En esta semana elegida al azar entrevisté a Gina Lollobrigida; eso sí, con cierta aprensión, su cara me resultaba inquietante por asimétrica. También a un chico negro del pabellón de Suráfrica, que no dijo ni mú sobre el apartheid por más que le insistía; ni siquiera logré que dejara de sonreír, el muy pringao. Me topé con Rojas Marcos en la inauguración de la ridícula réplica del Atomium que nos regaló Bruselas (por ahí sigue), y ni me miró; hace bien, peste de gacetilleros. Un jardinero de mi pueblo me cuenta que enchufan las mangueras a cierta hora nocturna para sacar de entre el follaje a las parejas arrebatadas, pero el periódico no me dejó publicarlo.

Me pido cubrir la presentación del Directorio Industrial de Andalucía (tomo digno de repasarse hoy) con tal de que no me envíen al paseo de carruajes organizado de la plaza de toros a la Expo. Negativo. Pregunto en el desfile a Manuel Prado y Colón de Carvajal, y me enfurece tanto -yo, casi corriendo; él, ufano y postinero sentado en el carro- que luego me alegraría su caída al abismo, confieso.

Los carruajes devienen de que la Feria fue simultánea a la Expo, una pesadilla. Todos los periodistas hicimos vulgares juegos de palabras, predecibles reportajes, o graciosillos y castizos sarcasmos en plan comparativo. Y eso que entonces se contaban muchos menos periodistas castizos y cañís que ahora, en esto también hemos empeorado.

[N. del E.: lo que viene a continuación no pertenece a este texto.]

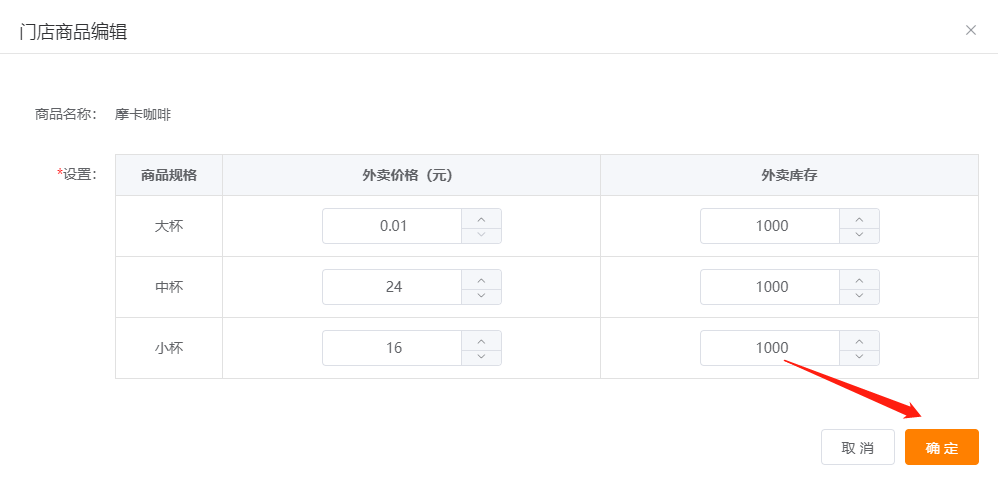The image size is (998, 484).
Task: Focus the 小杯 stock input field
Action: point(771,348)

A la par existían menos medios. Vamos, ni contábamos con la web expo92.com ¡ni con los móviles! La muestra universal informaba en su Dossier Gran Lujo de que la tecnología en las comunicaciones era total, absoluta, épica: burofax, cientos de cabinas, una oficina para videoconferencias, ¡y fibra óptica!

Los Temas de Obsesión Periodística (los periodistas necesitamos temas bien definidos para esquivar la complejidad de la realidad, muchísimo más fatigante) se ceñían en ese mes inaugural a tres: rematar las obras del recinto; la bajada del precio de los hoteles; y la carestía del abono Expo. Los dos primeros ocurrieron, pero este último mutó. A la vez que la gente aullaba porque resultaban carísimos, los compraban sin pausa a cientos de miles; de forma abracadabrante, la Obsesión 3 trocó en todo lo contrario: desgarro sin fin cuando dejaron de vender los carísimos abonos.

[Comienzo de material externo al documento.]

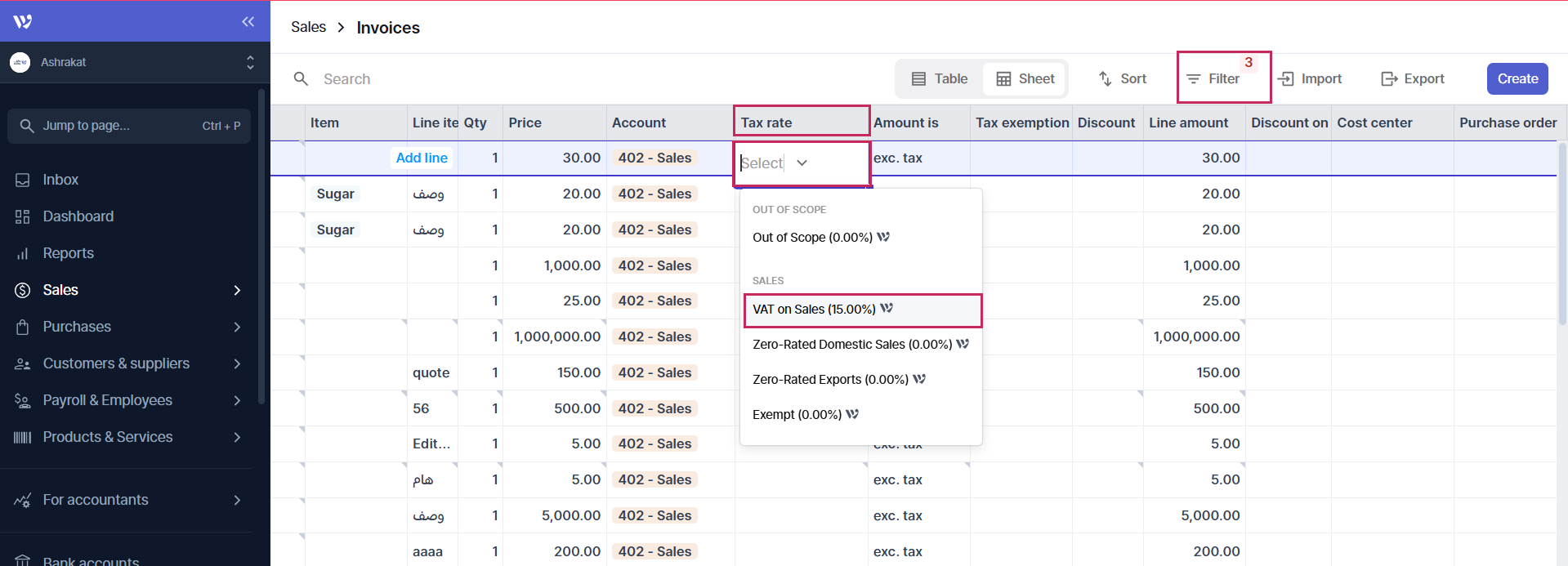The image size is (1568, 566).
Task: Switch to Sheet view
Action: point(1025,78)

Al día siguiente de los carruajes me toca el día internacional del BBV (aún sin la ‘a'), que sortea una libreta con 2 millones de pesetas entre todo quisque. Luego entrevisté a una de las mulatas-azafatas de Brasil quien, para qué negarlo, ni caso me hizo al margen de lo estrictamente profesional. Cubrí un episodio más del asunto de la cocaína, la que deseaban traer en formato infusión los amigos de Bolivia con el apoyo de todo el gremio gacetillero, menos una compañera de Abc. Me lo revela en La Toque d'Europe, sede de cenas estratosféricamente caras que zampaba gratis sin mucho paladeo, mientras a los postres encendía un cigarrillo comprado en un semáforo.

En el reparto de temas para mañana me libro de la visita de la condesa de Barcelona al recinto, pero no de que me adjudiquen a Soledad Becerril vestida de flamenca: "La suspensión de los pases desmiente la presunta eficacia de Pellón", diría con la tensión que le caracterizaba. También toca el día de Banesto -viene el eficaz Mario Conde-, y Juan Valdés en persona, al que enojo preguntando por la infusión de coca. Reculé rápido al mundo cafetero.

Me avisan de fiesta en Ciudad Expo, sector italiano, pero me tienta más conocer la gran revelación: una cosa llamada karaoke: cantar uno mismo sobre la música con la letra a la vista. Se monta en un bar australiano donde bailamos sobre las mesas. En esa postura veo pasar a Manuel Olivencia, quien parece haber roto su promesa de no pisar la Expo. Miro la hora, es tarde para detener la rotativa y no atisbo ningún burofax, así que enfundo la libreta.
Vuelvo al barrio a por un pringoso mantecadito en el Avenida 5 Cines, mi cena habitual junto a la nueva fauna de mi calle: la del Arny y el Casanova.

El futuro se palpaba presente en aquellas jornadas, pero de eso me enteré luego.